WG paper: Zero-overhead deterministic exceptions: Throwing values by Herb Sutter. This "paper aims to extend C++’s exception model to let functions declare that they throw a statically specified type by value. This lets the exception handling implementation be exactly as efficient and deterministic as a local return by value, with zero dynamic or non-local overheads."
In other words author suggests to:
- extend
exception model (in fact implement additional one);
- make exceptions as fast and as predicable as status codes (which virtually means designate a status code as a new exception);
Here are author's arguments:
- Status code is usually just a number, and handling an error is like to perform some
if or switch statements.
- Handling errors with status codes is predicable in time and visible in the code though it burdens the logic very much.
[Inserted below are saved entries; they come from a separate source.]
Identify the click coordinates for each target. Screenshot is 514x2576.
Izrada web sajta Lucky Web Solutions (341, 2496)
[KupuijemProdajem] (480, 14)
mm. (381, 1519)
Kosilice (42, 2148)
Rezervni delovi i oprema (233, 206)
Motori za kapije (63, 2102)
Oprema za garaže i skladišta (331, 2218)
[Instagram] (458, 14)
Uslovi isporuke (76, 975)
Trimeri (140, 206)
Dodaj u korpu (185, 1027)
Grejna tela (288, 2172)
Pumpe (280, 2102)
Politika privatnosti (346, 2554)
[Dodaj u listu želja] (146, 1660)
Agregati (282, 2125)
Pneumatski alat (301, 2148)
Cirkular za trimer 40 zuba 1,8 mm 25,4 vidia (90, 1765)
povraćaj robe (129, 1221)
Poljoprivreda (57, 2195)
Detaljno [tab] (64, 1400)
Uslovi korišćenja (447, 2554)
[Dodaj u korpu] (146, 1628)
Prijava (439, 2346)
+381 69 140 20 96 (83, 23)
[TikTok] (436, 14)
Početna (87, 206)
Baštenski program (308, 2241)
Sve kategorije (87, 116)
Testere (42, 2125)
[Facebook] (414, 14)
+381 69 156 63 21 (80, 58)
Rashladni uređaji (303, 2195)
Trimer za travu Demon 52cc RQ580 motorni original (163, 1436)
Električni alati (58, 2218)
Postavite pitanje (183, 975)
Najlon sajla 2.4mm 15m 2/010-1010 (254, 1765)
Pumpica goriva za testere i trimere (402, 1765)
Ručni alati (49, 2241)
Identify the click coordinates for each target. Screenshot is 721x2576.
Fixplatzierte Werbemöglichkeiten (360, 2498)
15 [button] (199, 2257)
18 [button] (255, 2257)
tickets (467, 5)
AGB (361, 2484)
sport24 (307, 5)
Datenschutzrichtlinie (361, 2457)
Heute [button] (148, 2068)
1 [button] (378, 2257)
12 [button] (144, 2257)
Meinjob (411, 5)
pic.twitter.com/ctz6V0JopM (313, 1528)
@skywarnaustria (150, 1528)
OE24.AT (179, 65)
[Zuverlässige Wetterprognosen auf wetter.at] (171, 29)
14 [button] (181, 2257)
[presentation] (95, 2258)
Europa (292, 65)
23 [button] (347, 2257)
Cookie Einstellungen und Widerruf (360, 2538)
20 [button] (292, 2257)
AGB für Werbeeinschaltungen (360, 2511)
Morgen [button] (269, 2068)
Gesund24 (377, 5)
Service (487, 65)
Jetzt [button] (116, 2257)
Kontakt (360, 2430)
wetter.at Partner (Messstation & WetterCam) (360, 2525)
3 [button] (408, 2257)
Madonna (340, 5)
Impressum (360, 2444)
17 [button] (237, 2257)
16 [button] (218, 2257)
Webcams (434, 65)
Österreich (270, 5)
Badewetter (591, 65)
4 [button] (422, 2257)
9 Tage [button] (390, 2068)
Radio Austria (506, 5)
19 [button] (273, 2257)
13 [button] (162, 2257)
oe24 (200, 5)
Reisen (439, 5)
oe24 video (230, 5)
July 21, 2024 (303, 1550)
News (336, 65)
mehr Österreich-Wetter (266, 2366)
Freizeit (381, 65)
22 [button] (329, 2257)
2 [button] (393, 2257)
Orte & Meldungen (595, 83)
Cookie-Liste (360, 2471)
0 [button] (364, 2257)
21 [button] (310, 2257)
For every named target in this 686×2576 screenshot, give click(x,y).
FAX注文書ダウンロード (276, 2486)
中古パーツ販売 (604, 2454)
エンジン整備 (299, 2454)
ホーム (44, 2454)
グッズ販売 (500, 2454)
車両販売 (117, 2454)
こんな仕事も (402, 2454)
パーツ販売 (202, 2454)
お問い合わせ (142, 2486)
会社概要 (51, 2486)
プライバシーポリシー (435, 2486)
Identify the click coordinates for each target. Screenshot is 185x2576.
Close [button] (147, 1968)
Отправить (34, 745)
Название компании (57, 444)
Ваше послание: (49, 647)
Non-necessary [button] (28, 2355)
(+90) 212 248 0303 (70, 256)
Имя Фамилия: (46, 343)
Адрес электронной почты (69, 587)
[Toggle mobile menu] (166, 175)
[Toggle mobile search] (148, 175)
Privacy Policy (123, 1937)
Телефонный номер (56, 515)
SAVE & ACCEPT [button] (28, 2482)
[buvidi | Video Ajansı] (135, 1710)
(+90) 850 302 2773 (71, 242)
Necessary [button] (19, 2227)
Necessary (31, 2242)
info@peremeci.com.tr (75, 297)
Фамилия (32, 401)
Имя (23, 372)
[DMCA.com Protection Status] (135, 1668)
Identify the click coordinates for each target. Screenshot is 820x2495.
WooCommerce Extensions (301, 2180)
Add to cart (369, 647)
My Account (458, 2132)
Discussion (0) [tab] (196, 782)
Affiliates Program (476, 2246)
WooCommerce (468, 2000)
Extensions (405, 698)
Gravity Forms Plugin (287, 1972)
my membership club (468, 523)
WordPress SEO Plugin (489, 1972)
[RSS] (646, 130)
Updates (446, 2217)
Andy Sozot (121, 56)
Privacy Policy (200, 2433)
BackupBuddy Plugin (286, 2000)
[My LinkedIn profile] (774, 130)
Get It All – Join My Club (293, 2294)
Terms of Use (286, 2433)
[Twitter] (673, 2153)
- Exceptions give clear separation between a control flow and error handling.
- Exceptions are mostly invisible in the code, so it's not always clear how much they add to code size and how they impact performance.
- Statistics show that exceptions add 15 to 30% to size of code, even if no exceptions are used (violation of zero-overhead principle);
- Exceptions require Run Time Type Information about types, and have no predictable memory (stack or heap) footprint (violation of zero-overhead principle).
What aurhor suggests might seem too radical but at present it's only viable solution to reestablish zero-verhead principle and to reunite two C++ camps.
Here is the approach.
- Clarify what should be considered as an exception.
- Contract violation.
Are contract violation like invalid values of arguments or invalid post conditions (unhold invariants) are exceptions or programmer's bugs?
If later then it's best to terminate, as you cannot correctly recover from bug.
-
Virtual Machine fault.
What user program can do with stack overflow?
The best according to the author it to terminate.
-
OOM - Out Of Memory error.
What is the best way to deal with OOM dyring dynamic allocation.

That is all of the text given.